Even as market volatility tests investor conviction, core layer-1 blockchains like Solana (SOL) and Ethereum (ETH) are quietly demonstrating strengthening fundamentals, with staking emerging as a critical indicator of long-term confidence. A recent analysis reveals that both networks have achieved significant milestones in their staking ratios, yet a closer look uncovers a notable divergence in their economic implications.

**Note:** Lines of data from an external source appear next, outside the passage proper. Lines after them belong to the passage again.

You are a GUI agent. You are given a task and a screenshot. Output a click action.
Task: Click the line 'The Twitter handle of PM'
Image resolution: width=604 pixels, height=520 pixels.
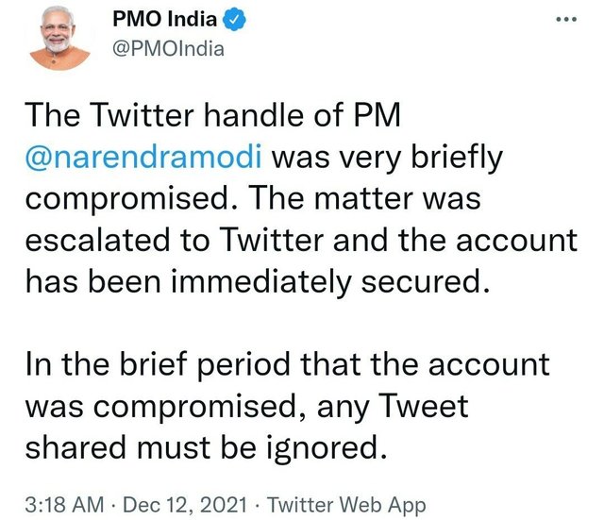pyautogui.click(x=213, y=115)
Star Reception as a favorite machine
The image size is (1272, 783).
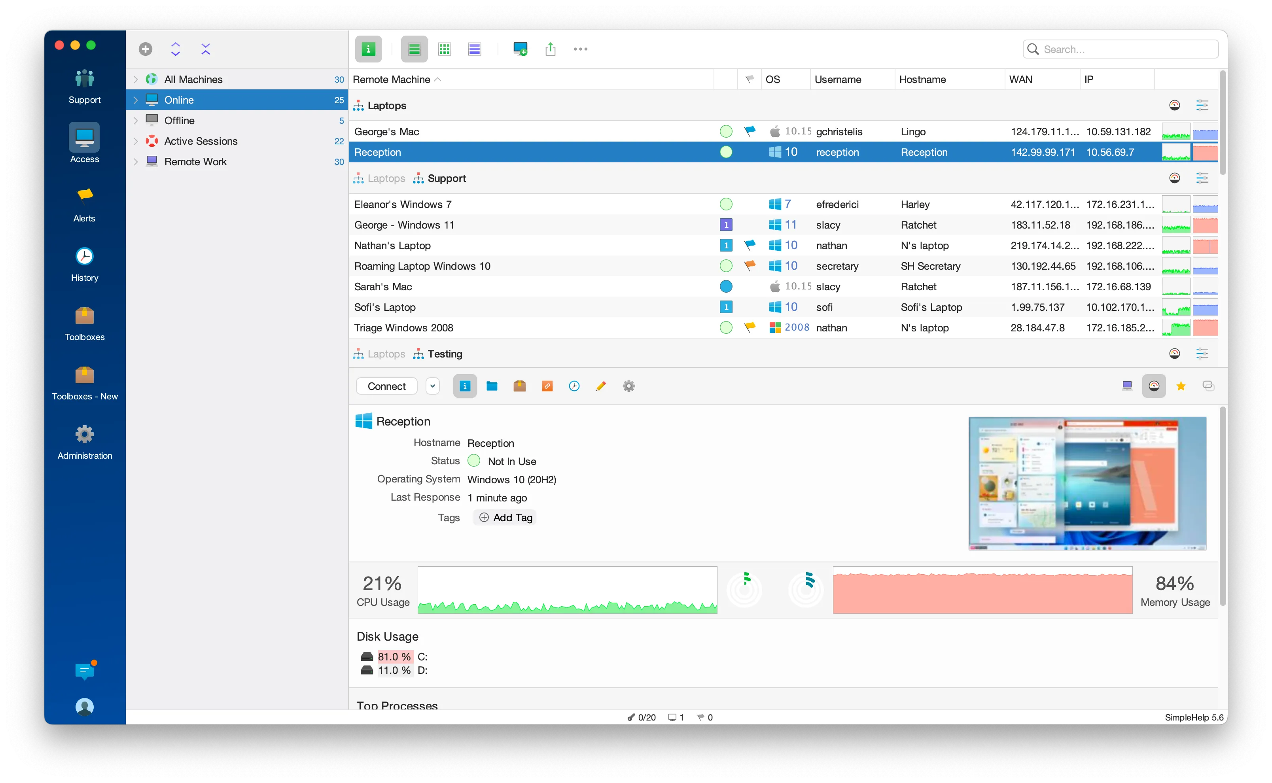coord(1181,386)
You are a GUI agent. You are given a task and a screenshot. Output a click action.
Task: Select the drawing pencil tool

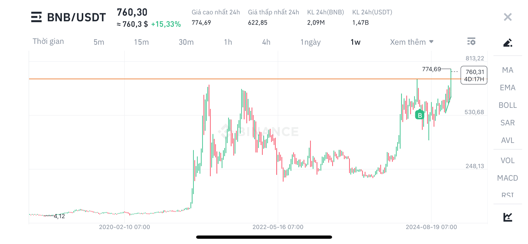point(508,43)
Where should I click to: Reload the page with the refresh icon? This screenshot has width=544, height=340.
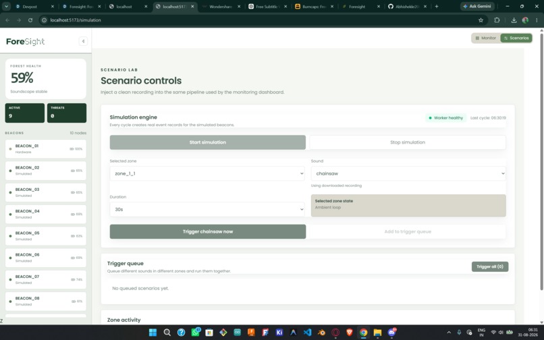[30, 20]
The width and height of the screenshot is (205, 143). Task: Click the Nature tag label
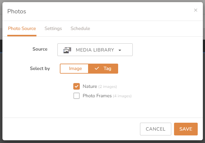(90, 86)
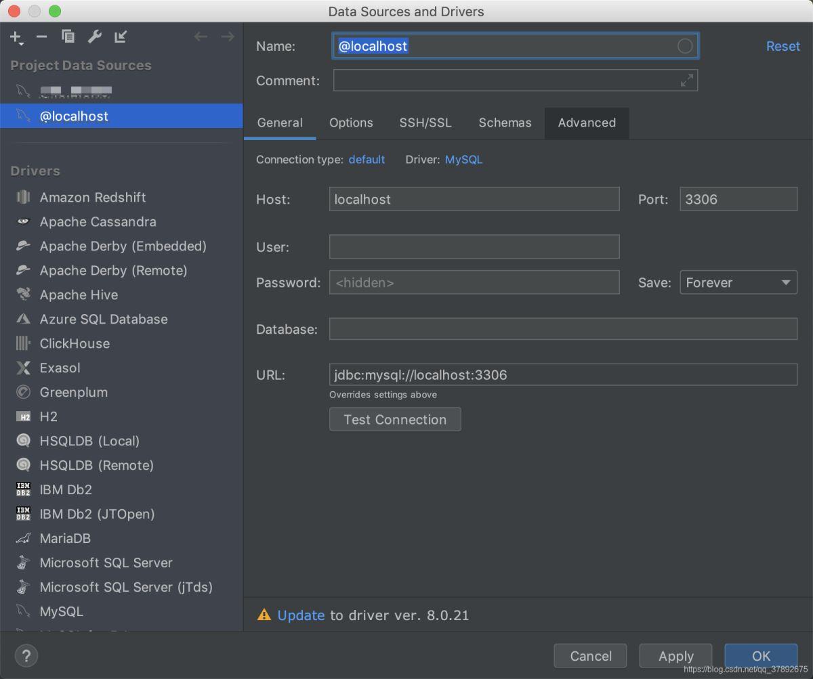The width and height of the screenshot is (813, 679).
Task: Open the Advanced tab
Action: click(587, 123)
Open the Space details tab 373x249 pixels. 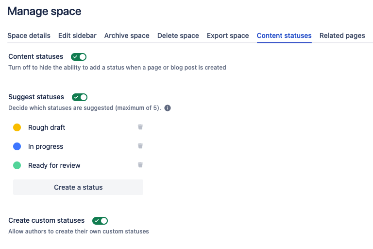29,36
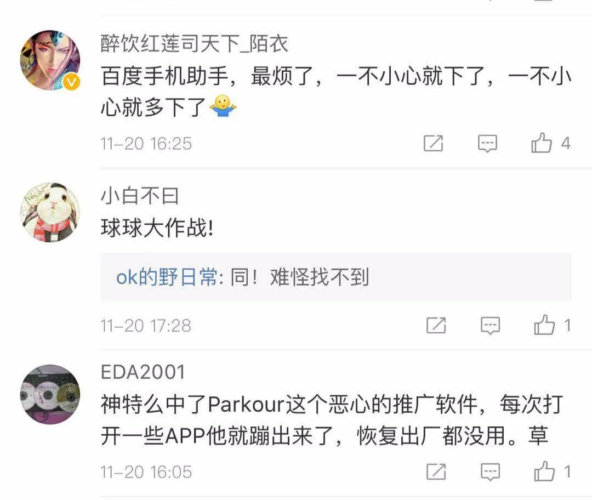The height and width of the screenshot is (500, 592).
Task: Repost EDA2001's Parkour comment
Action: coord(436,471)
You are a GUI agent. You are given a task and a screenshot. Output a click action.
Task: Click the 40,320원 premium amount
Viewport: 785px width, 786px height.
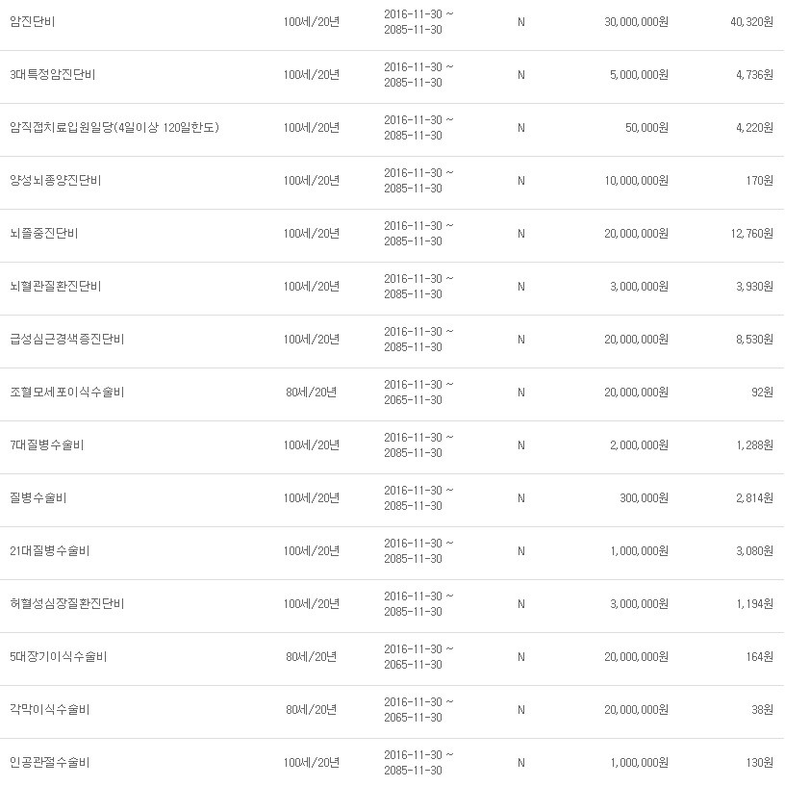pyautogui.click(x=751, y=22)
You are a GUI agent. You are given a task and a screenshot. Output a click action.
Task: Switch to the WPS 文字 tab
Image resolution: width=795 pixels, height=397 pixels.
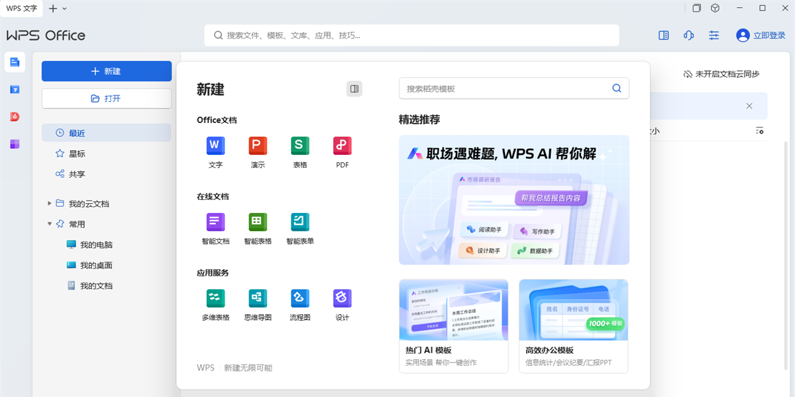[x=21, y=9]
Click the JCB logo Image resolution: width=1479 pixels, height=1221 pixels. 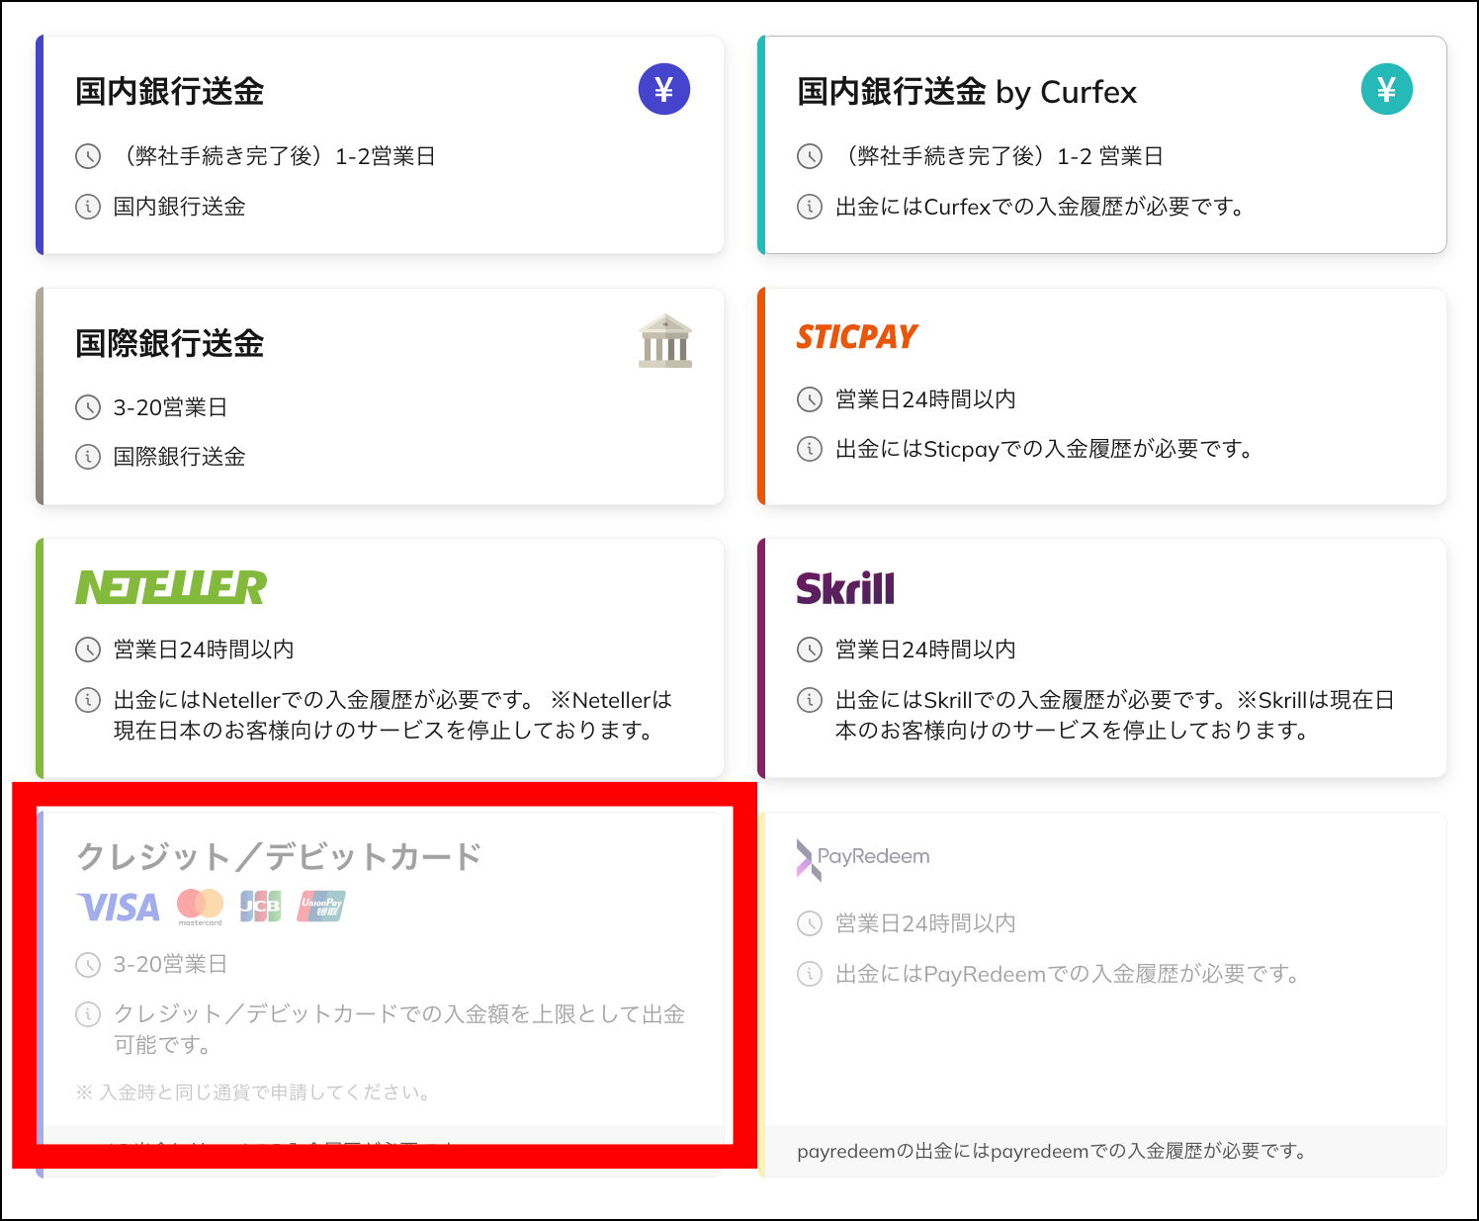259,907
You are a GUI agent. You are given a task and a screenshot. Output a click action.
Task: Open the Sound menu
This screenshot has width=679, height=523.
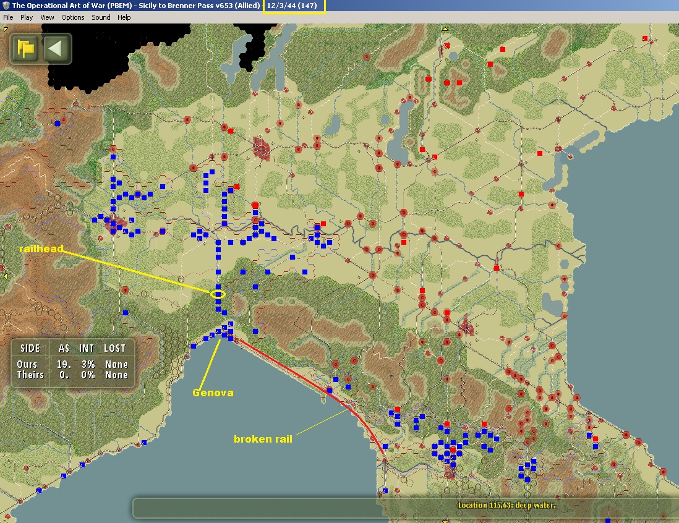pos(101,17)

Staking Milestones and Economic Divergence
Despite the prevailing market FUD, Solana and Ethereum have both reached all-time high staking ratios, signaling robust community conviction. Solana has achieved an impressive 70% staking ratio, effectively locking up approximately $60 billion worth of SOL. Ethereum, while not far behind, has pushed its staking ratio to 30%, accounting for roughly $120 billion in locked ETH. While both milestones are significant, the stark difference in the proportion of staked supply—70% for SOL versus 30% for ETH—highlights a crucial economic divergence that suggests Solana is developing a unique economic advantage.
Solana's Enhanced Supply Dynamics and Outperformance
Solana's exceptionally high staking ratio of 70% translates into significantly tighter supply dynamics compared to Ethereum. With nearly 400 million SOL tokens effectively locked out of a total circulating supply of 567 million, Solana experiences a far more pronounced "supply squeeze." This means Solana's staked supply is more than ten times larger than Ethereum's, directly impacting its economic strength. A reduced circulating supply has the potential to amplify price movements and underscores a greater scarcity. This theoretical advantage is already manifesting as real-world performance; Solana has not only attracted over 50% of bridged capital from Ethereum in recent weeks but SOL has also consistently outperformed ETH, with a rising SOL/ETH ratio. This strong staking combined with continued capital inflows and technical strength positions Solana with increasingly strong long-term potential.